The title of this post comes from the book Born Standing Up: A Comic’s Life, Steve Martin’s memoir about his days of stand-up comedy. It’s a crazy startup-like story that details his 14 year ascent to the top of comedy, followed by 4 years of wild success playing sold-out arenas; an unprecedented feat at that time.
Among the sage-like insight Steve imparts in the book is the observation that many performers have outstanding shows now and again. But very, very few are able to consistently nail their performance. Steve proposes that it’s consistency that makes someone successful in the long run, not having a great show now and then.
You’re probably wondering what this has to do with your startup.
So let’s get to that part.
Your Tenth Appearance
One of Steve’s diatribes surrounds the number of times you have to be on The Tonight Show before people recognize you in the street. In his early career he believed that appearing on The Tonight Show would be his “big break” that would set him up for the rest of his career.
In other words, it was his “link from TechCrunch.”
Steve says that after your first appearance no one recognizes you.
After your third time people start to think you might look like someone…but they can’t figure out who.
After the sixth time they start to know you from somewhere…maybe you work at the post office?
And after the tenth time they start to recognize you as someone who might have been on TV. But they have no idea who the hell you are.
After 10 times on The Tonight Show.
There is no “big break.” Not in comedy, and not in startups.
No link from TechCrunch, write-up on Mashable, mention by Leo Laporte, or Tweet by Ashton Kucher is going to make your business. Each of them will send some traffic your way and a very small portion will “stick” if you have the right mechanisms in place (you want email and RSS subscribers, not drive-by visitors).
But forget the fairy-tale notion that you’re going to have a “big break” after which everything will be a walk in the park.
The Madness is the feeling you get when you have a new idea. The insatiable urge to start researching, marketing or coding. The unquenchable, zombie-like quest to turn your idea into something tangible.
During the time you’re infected with The Madness you can be more productive in 12 hours than you were in your previous 40.
Talk about getting into the zone…you go days without showering because you just need to get one more part of your idea completed (oh wait…I’m the only one?). The Madness is amazing for productivity!
But the problem: The Madness fades.
Sometimes it comes and goes in a few days, other times you can keep it around in a more manageable form for months (meaning you take showers). But at some point every one of us loses interest in a project.
We’re entrepreneurs – we’re made to be passionate about ideas, and the next idea is always the easiest one to be passionate about.
Yep, it’s tons of fun to think of ideas. And it’s easy.
It’s also fun to start building them. And still relatively easy.
But finishing the implementation of an idea? Seeing it through the 4-6 months (or more if you’re playing with fire) until it turns into a real product? That’s when it starts to get rough.
You will inevitably start to question if the idea is any good at all, and why you started working on it in the first place.

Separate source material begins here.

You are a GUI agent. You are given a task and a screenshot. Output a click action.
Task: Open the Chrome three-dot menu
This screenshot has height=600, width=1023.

Then there’s your launch, supporting it, improving it, and building a consistent, ongoing marketing effort that brings in a sustainable flow of people interested in buying your product. This is when it becomes drudgery.

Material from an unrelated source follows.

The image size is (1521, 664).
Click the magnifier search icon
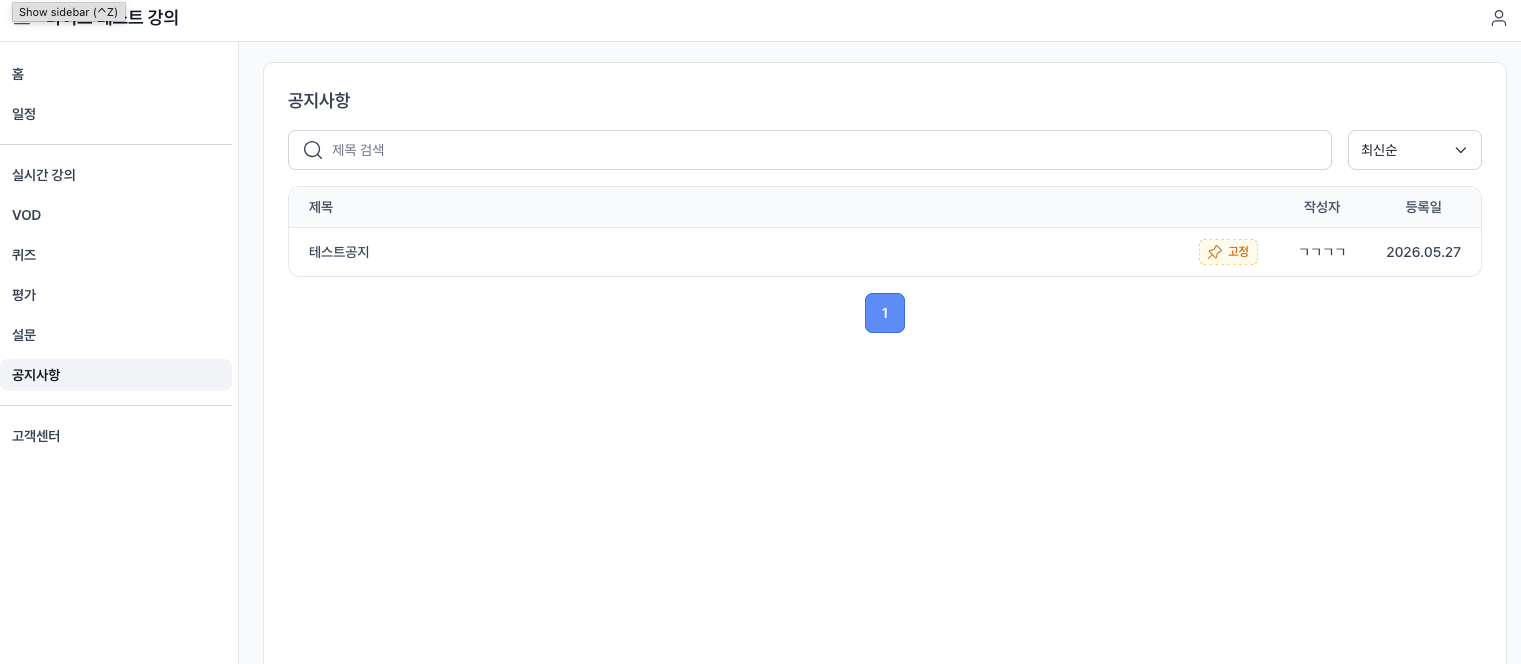pos(312,150)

This is the point where most who’ve managed to make it this far throw in the towel.
It’s easy to come up with great ideas, and it’s a breeze to start coding them. It’s only slightly harder to turn them into a functioning product.

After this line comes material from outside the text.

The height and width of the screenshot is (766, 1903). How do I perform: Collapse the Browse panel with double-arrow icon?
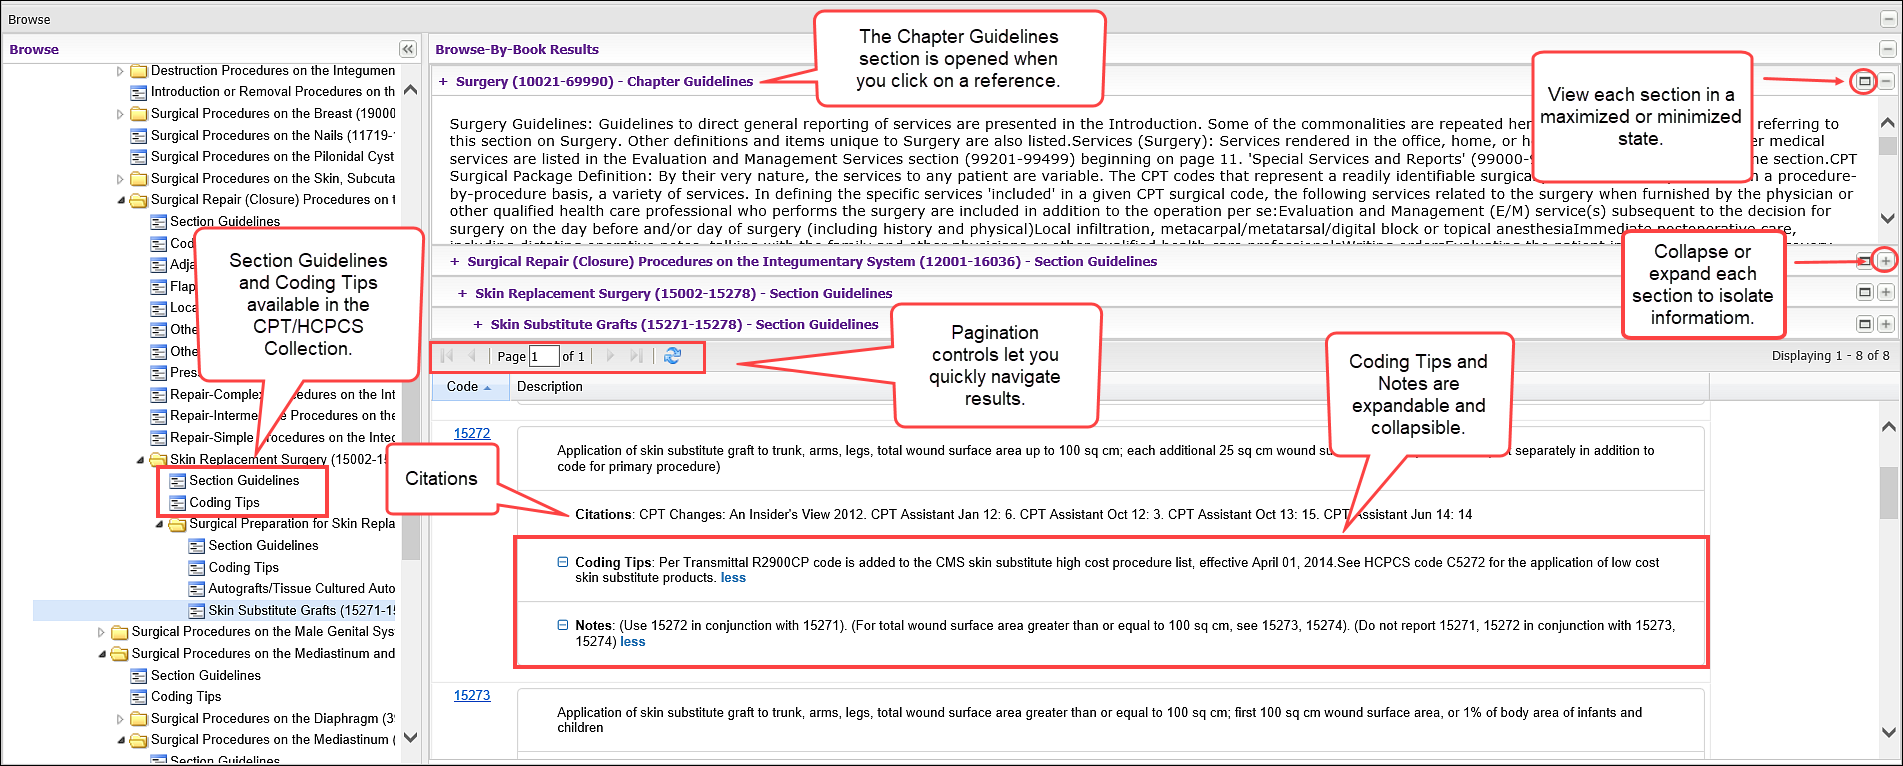tap(407, 49)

But it’s extremely hard to consistently focus on an idea over months or years. Very few people have the discipline to do it.
This is not a lesson reserved for startups. Look at all the bloggers who’s come and gone over the past 5 years.
Think of every post that hits the front page (or even the #1 spot) on Hacker News (or Digg or Reddit). Many were probably better writers, had more insight, and better ideas than the big name bloggers you read. But publishing a post every week is hard work, and consistency trumps that one or two great posts someone wrote back in 2008.
It’s easy to be great…it’s hard to be consistent.
What Can You Do?
I can’t end this post without some practical steps that can help you maintain consistency. I’ve mentioned a few ideas in previous posts and I’ll state them here again:
Give Yourself a Cooling Off Period
(from Lesser Known Traits of Successful Founders)
I have a rule that I never spend money on an idea in the first 48 hours. During this time my judgment is clouded by the euphoria of having this amazing new idea. Given that I’ve had several hundred ideas over the past few years, at a minimum Ive saved myself a few thousand bucks in domain registration fees.
When you have an idea, write it down and come back to it in 2-3 days. You should have a better sense of its true merits after giving yourself time to cool off.
If you do your research and decide to pursue it you should stand a better chance of making a decision based on logic rather than emotion, which will ideally mean you’ll have a better chance of sticking with it in the long-term.
(from Why Startup Founders Should Stop Reading Business Books)
Find some kind of accountability group or startup community. If you can do it in person all the better, but I’m now starting to see accountability groups forming over Skype, as well.
Then hand pick 3-5 others and organize a small, private, committed accountability group that meets every 1-2 weeks where you can discuss your projects. You’ll be amazed at the impact this has on your motivation, your consistency and your overall success.
If you have another approach you use to maintain consistency please share it in the comments.